» **Exercise goal**
Where the string "Image" appears in a line of the data, show that line.

Segment Start: Provided data

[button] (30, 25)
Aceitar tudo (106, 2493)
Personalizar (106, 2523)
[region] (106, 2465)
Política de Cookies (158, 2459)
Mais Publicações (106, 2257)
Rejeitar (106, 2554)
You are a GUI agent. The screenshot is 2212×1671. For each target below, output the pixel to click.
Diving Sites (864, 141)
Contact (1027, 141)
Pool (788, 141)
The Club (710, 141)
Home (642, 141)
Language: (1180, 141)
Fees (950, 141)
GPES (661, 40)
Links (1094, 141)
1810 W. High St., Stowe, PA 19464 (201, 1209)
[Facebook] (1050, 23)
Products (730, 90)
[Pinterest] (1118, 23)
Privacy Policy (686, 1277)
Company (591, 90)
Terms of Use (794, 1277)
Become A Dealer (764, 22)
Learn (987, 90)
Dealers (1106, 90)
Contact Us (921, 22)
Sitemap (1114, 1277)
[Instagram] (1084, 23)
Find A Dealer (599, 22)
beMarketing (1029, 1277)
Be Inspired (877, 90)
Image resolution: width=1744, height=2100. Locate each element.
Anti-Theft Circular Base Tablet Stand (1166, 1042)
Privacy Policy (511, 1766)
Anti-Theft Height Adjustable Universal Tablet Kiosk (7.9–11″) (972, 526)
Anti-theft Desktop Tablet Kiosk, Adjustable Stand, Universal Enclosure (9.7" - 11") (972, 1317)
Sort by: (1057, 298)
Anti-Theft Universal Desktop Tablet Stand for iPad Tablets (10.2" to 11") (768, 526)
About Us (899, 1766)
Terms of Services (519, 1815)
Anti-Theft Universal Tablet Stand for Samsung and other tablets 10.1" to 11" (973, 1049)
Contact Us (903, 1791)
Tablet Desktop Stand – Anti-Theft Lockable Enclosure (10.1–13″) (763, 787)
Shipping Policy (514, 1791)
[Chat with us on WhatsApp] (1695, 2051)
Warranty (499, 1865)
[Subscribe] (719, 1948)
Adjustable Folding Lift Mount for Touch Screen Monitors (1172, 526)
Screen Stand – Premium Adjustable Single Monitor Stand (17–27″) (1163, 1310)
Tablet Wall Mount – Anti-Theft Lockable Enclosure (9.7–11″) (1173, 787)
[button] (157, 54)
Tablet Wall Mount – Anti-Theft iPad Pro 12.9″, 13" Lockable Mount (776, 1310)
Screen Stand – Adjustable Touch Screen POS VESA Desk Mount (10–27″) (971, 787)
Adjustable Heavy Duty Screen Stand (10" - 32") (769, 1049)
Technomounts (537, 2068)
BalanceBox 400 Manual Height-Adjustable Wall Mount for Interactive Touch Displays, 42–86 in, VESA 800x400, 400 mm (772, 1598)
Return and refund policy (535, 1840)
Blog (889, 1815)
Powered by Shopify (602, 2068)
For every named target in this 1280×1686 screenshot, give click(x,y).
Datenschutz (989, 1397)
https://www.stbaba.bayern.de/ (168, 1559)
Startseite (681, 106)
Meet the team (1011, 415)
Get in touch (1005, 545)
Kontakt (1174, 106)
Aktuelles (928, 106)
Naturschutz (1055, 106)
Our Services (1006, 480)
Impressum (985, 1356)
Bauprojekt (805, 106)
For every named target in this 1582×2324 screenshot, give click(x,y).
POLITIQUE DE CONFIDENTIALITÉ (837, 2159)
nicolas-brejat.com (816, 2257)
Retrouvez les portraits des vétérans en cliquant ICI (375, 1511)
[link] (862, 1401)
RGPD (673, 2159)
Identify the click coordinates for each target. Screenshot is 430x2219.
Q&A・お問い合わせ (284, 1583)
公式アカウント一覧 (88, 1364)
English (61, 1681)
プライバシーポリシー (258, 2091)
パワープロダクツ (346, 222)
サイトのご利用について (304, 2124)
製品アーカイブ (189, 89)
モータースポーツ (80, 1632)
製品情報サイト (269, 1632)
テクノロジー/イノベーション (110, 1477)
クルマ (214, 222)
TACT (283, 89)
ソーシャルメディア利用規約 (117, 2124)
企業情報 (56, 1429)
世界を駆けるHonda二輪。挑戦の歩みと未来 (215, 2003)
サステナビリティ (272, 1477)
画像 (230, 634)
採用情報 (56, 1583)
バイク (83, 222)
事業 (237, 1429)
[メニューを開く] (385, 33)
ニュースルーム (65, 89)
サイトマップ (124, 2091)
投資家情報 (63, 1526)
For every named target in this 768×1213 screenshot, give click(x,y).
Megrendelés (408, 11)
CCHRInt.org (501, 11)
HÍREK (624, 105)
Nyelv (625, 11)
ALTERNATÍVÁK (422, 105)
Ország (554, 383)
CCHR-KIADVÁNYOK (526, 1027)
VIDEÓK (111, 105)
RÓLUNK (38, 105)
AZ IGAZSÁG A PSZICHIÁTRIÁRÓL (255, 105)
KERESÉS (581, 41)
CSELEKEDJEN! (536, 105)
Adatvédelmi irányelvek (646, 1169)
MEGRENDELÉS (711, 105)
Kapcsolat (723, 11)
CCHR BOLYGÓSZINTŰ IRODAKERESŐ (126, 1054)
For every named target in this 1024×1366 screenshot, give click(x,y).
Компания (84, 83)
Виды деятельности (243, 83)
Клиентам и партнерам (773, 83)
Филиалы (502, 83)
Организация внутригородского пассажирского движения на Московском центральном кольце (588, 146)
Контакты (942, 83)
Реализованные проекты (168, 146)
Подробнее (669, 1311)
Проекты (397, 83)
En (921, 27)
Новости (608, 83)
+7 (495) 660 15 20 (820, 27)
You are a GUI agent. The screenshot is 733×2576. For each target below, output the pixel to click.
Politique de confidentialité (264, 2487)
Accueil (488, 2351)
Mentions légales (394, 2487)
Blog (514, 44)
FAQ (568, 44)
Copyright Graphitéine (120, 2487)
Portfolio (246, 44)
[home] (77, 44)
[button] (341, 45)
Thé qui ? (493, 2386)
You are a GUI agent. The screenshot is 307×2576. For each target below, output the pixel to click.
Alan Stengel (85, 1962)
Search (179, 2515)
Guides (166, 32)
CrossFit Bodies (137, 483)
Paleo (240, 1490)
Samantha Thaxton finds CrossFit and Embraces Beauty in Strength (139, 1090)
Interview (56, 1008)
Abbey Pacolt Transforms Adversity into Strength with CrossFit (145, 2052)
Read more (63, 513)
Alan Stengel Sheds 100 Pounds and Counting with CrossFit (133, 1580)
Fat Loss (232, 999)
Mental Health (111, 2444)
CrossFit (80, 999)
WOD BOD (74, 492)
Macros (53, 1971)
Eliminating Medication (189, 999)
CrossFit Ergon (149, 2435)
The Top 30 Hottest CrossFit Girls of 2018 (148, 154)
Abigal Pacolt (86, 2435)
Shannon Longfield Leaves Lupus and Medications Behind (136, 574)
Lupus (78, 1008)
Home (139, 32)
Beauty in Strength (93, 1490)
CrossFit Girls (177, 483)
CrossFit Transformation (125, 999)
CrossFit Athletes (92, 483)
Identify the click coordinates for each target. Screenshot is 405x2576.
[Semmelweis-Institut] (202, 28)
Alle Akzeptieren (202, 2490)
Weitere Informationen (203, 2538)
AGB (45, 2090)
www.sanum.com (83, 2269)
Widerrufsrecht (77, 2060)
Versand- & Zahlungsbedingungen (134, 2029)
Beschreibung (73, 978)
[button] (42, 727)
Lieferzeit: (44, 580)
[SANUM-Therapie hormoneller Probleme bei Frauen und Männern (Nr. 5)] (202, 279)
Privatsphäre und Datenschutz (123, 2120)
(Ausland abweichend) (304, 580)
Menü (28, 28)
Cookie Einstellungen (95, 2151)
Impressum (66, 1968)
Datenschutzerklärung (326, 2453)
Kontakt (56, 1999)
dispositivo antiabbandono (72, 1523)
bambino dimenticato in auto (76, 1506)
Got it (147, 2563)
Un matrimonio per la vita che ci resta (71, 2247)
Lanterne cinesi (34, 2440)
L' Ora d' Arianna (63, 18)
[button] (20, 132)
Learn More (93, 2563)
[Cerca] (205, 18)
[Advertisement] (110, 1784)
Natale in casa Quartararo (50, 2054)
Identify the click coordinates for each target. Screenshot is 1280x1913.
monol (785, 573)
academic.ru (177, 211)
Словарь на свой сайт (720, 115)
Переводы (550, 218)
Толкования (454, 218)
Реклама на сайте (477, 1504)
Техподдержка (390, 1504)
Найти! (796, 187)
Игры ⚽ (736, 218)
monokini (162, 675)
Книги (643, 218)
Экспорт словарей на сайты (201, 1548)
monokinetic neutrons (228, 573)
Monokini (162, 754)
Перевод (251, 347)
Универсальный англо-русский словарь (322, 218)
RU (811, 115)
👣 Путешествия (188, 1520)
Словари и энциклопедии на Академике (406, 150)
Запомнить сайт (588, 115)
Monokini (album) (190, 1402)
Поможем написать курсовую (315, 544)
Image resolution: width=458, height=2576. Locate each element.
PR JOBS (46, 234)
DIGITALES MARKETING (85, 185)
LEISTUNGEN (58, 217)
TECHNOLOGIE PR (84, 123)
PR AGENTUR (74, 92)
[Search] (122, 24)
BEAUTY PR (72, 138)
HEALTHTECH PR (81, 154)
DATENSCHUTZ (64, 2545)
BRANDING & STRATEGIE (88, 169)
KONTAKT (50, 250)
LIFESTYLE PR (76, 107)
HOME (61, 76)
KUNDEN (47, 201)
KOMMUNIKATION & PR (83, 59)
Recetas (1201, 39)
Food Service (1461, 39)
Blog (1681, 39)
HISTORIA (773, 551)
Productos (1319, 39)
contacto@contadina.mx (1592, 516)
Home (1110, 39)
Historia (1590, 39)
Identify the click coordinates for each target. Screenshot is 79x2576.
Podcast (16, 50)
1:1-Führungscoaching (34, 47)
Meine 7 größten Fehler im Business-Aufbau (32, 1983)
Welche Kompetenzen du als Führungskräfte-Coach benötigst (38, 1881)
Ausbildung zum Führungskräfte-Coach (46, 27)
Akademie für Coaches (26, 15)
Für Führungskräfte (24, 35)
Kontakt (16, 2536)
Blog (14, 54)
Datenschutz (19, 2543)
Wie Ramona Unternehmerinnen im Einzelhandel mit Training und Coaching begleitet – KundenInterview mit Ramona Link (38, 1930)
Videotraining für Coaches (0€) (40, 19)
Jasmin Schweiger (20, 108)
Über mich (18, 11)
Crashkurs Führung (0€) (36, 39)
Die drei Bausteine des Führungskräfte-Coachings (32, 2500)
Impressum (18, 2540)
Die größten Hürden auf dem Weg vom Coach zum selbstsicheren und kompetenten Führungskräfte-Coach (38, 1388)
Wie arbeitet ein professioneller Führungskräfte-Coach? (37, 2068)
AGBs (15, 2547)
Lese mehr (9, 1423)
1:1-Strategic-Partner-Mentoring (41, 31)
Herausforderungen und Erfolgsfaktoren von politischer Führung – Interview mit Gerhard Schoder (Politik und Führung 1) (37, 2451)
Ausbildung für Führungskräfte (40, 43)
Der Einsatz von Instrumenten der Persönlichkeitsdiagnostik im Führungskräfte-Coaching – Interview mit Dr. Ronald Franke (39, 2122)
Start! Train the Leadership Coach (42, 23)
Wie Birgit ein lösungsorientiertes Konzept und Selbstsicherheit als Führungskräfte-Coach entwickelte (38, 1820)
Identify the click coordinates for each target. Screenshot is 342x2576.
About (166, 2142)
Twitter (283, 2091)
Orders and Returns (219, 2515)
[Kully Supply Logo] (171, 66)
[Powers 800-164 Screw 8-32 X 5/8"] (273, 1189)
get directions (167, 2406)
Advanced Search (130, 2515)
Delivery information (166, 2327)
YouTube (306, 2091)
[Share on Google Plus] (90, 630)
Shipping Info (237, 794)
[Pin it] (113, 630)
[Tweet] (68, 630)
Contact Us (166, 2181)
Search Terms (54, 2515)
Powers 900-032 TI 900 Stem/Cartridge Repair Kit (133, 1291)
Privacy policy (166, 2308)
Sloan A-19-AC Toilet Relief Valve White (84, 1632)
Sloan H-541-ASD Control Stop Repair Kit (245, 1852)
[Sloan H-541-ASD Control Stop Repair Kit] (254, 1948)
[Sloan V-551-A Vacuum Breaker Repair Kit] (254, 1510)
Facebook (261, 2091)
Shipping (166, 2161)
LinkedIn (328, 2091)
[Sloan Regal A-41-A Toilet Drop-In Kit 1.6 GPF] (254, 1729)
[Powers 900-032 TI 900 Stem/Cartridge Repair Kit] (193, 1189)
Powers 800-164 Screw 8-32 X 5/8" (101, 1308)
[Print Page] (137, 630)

Segment End: Provided data

» **Task solution**
Image resolution: width=1744, height=2100. Locate each element.
Image resolution: width=458, height=2576. Locate each element.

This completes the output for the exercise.